Problem to work on: What you return must match every record word for word.

--- Records to process ---

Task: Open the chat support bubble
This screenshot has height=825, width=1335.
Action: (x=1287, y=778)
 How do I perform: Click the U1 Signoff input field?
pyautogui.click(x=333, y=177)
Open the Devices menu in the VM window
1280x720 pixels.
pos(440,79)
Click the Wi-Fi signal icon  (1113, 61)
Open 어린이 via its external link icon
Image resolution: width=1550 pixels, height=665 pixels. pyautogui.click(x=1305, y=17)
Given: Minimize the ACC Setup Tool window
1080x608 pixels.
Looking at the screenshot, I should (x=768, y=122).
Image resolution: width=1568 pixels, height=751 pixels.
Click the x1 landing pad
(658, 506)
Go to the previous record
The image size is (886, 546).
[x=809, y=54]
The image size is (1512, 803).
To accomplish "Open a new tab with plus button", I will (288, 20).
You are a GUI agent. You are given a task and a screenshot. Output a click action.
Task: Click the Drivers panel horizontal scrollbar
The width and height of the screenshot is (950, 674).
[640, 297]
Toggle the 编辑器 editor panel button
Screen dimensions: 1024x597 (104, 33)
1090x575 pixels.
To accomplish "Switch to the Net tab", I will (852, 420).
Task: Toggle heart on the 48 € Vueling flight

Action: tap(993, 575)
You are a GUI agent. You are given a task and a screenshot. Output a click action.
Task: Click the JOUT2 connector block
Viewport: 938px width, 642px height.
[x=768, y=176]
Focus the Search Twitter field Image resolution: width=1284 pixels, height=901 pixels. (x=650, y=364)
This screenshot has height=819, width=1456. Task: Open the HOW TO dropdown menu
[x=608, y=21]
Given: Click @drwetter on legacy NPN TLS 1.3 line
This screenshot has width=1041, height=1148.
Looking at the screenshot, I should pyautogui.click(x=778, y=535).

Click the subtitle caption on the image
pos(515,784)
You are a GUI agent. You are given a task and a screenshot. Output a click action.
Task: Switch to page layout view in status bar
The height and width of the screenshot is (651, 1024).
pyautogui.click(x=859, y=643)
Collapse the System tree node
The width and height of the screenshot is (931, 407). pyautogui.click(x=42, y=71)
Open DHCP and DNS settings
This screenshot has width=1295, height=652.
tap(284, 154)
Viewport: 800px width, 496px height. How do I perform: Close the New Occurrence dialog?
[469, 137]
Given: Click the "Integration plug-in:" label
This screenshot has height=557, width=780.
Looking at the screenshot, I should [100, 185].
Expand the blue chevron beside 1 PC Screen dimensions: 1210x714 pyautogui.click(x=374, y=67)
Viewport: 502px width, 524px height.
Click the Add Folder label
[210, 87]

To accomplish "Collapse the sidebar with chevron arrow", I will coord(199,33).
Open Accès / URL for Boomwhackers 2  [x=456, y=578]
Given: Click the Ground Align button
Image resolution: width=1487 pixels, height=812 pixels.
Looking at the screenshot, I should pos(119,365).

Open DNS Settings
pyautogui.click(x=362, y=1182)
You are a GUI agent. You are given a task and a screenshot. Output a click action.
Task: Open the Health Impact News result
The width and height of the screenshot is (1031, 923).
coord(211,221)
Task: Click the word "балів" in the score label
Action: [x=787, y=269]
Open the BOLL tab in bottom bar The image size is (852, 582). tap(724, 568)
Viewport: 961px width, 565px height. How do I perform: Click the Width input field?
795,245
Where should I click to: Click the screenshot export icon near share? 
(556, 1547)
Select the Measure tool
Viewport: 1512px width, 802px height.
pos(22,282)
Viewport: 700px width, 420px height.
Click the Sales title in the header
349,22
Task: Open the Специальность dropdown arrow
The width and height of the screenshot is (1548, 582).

---

Finished task:
Task: Open the chat support bubble
This screenshot has height=825, width=1335.
Action: (x=1287, y=778)
 How do I perform: Click the U1 Signoff input field?
pyautogui.click(x=333, y=177)
Open the Devices menu in the VM window
1280x720 pixels.
pos(440,79)
Click the Wi-Fi signal icon  (1113, 61)
Open 어린이 via its external link icon
Image resolution: width=1550 pixels, height=665 pixels. pyautogui.click(x=1305, y=17)
Given: Minimize the ACC Setup Tool window
1080x608 pixels.
Looking at the screenshot, I should (x=768, y=122).
Image resolution: width=1568 pixels, height=751 pixels.
Click the x1 landing pad
(658, 506)
Go to the previous record
The image size is (886, 546).
[x=809, y=54]
The image size is (1512, 803).
To accomplish "Open a new tab with plus button", I will (288, 20).
You are a GUI agent. You are given a task and a screenshot. Output a click action.
Task: Click the Drivers panel horizontal scrollbar
The width and height of the screenshot is (950, 674).
[640, 297]
Toggle the 编辑器 editor panel button
Screen dimensions: 1024x597 (104, 33)
1090x575 pixels.
To accomplish "Switch to the Net tab", I will (852, 420).
Task: Toggle heart on the 48 € Vueling flight

Action: tap(993, 575)
You are a GUI agent. You are given a task and a screenshot. Output a click action.
Task: Click the JOUT2 connector block
Viewport: 938px width, 642px height.
[x=768, y=176]
Focus the Search Twitter field Image resolution: width=1284 pixels, height=901 pixels. (x=650, y=364)
This screenshot has height=819, width=1456. Task: Open the HOW TO dropdown menu
[x=608, y=21]
Given: Click @drwetter on legacy NPN TLS 1.3 line
This screenshot has width=1041, height=1148.
Looking at the screenshot, I should pyautogui.click(x=778, y=535).

Click the subtitle caption on the image
pos(515,784)
You are a GUI agent. You are given a task and a screenshot. Output a click action.
Task: Switch to page layout view in status bar
The height and width of the screenshot is (651, 1024).
pyautogui.click(x=859, y=643)
Collapse the System tree node
The width and height of the screenshot is (931, 407). pyautogui.click(x=42, y=71)
Open DHCP and DNS settings
This screenshot has width=1295, height=652.
tap(284, 154)
Viewport: 800px width, 496px height. How do I perform: Close the New Occurrence dialog?
[469, 137]
Given: Click the "Integration plug-in:" label
This screenshot has height=557, width=780.
Looking at the screenshot, I should [100, 185].
Expand the blue chevron beside 1 PC Screen dimensions: 1210x714 pyautogui.click(x=374, y=67)
Viewport: 502px width, 524px height.
Click the Add Folder label
[210, 87]

To accomplish "Collapse the sidebar with chevron arrow", I will coord(199,33).
Open Accès / URL for Boomwhackers 2  [x=456, y=578]
Given: Click the Ground Align button
Image resolution: width=1487 pixels, height=812 pixels.
Looking at the screenshot, I should pos(119,365).

Open DNS Settings
pyautogui.click(x=362, y=1182)
You are a GUI agent. You are given a task and a screenshot. Output a click action.
Task: Open the Health Impact News result
The width and height of the screenshot is (1031, 923).
coord(211,221)
Task: Click the word "балів" in the score label
Action: [x=787, y=269]
Open the BOLL tab in bottom bar The image size is (852, 582). tap(724, 568)
Viewport: 961px width, 565px height. How do I perform: Click the Width input field?
795,245
Where should I click to: Click the screenshot export icon near share? 
(556, 1547)
Select the Measure tool
Viewport: 1512px width, 802px height.
pos(22,282)
Viewport: 700px width, 420px height.
Click the Sales title in the header
349,22
Task: Open the Специальность dropdown arrow
The width and height of the screenshot is (1548, 582).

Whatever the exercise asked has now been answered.